## Action item:
The task calls for the lines from the start of the entries below through the line with "The width and", given again verbatim, with every picture dropped.

## Dataset entries:
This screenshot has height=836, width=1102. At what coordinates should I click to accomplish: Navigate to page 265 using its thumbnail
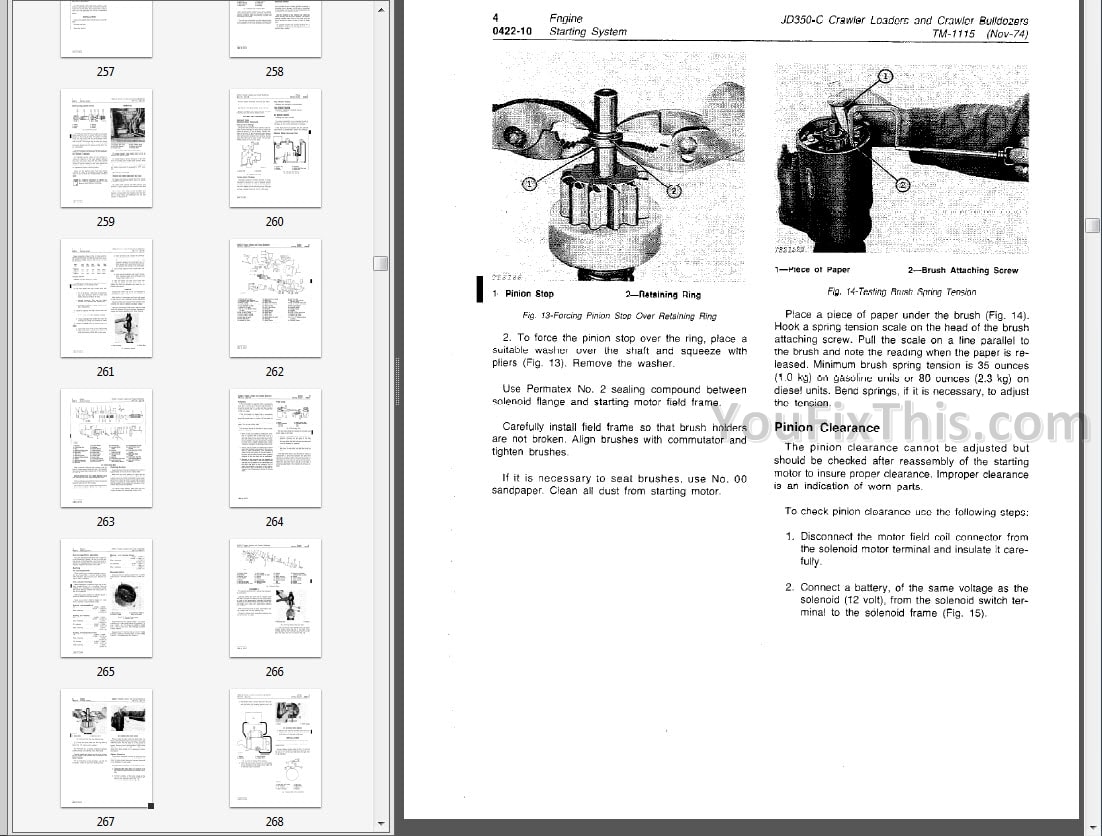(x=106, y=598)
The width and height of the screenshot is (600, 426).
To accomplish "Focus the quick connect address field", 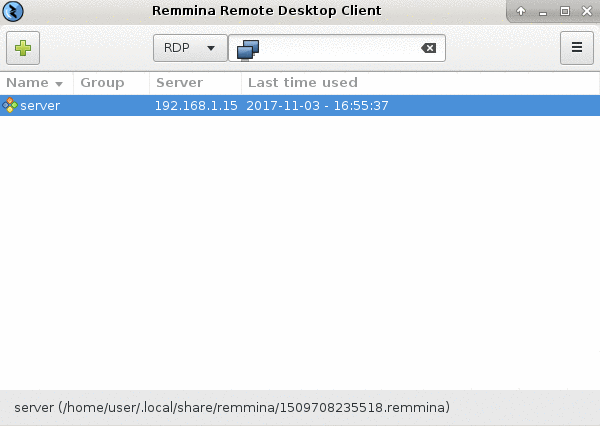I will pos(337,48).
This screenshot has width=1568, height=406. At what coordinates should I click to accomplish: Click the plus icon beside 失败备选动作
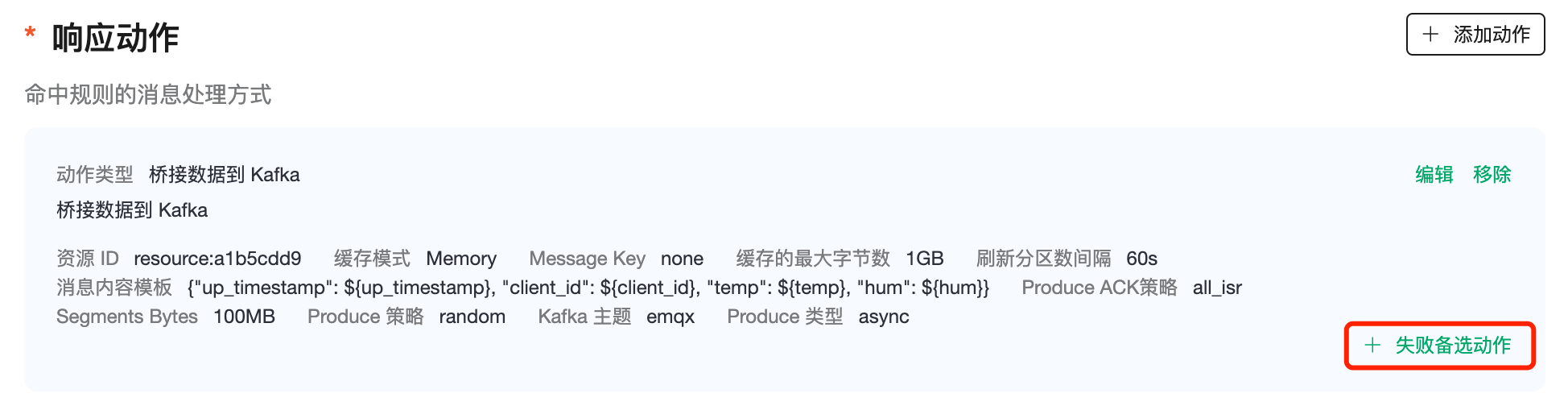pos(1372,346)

## Result:
This screenshot has height=836, width=1102. At what coordinates should I click to accomplish: Navigate to page 265 using its thumbnail
(x=106, y=598)
The width and height of the screenshot is (600, 426).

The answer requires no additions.